ただ、「業務停止1ヶ月」という処分が下されるとしても、その後に「足利銀行」事件での処分が大問題になってしまう可能性が残ります。たしかに、今年1月25日、足利銀行の件では、すでに金融庁によって「戒告」処分が下されています。しかし、これはさまざまな調査の末、中央青山監査法人の内部管理に不適切な点があった、との事実を捉えて「戒告」とされたものです。しかし、きょう足利銀行は正式に宇都宮地裁に対して、粉飾決算による違法配当分の返還請求を提起しました。つまり中央青山に粉飾決算の根拠となる不正監査があったことをこれからの民事裁判で足利銀行が明らかにしようとしています。しかも、この足利銀行の請求は(株主らによる一般民事訴訟とは異なり)預金保険機構(内部調査委員会)の指導のもとに起されたものです。

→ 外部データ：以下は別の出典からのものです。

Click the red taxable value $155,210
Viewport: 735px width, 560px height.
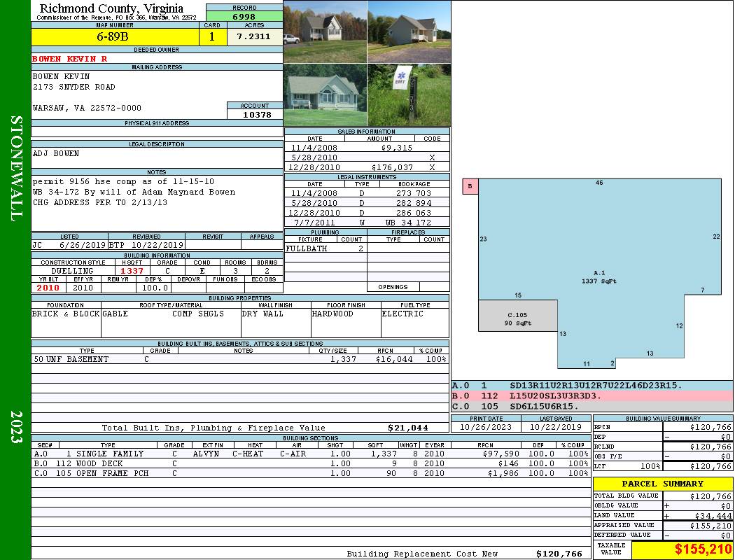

つまり、エリートコースを歩む裁判官身分や検察官身分、会計士身分の人たちのグループが知恵を出しあって、「これならいける」と判断して提訴したものでありますから、被告としてはかなり「つらい」裁判になってしまいます。そうしますと、さらに「故意」による粉飾関与、という問題が重なってくることも予想され、たいへん厳しい事態も考えられるのではないでしょうか。
(一部の方より、「最近このブログ、コメントつけにくいなあ」と言われました。どうか、遠慮なくいろんなご意見、ご批判つけてください。しょぼっちいコメントも大歓迎ですよ。べつに格調高いブログを目指しているものでもなく、とにかく会社法制や企業会計を考えるマニアックな方の集うブログであればいいと思っていますので。)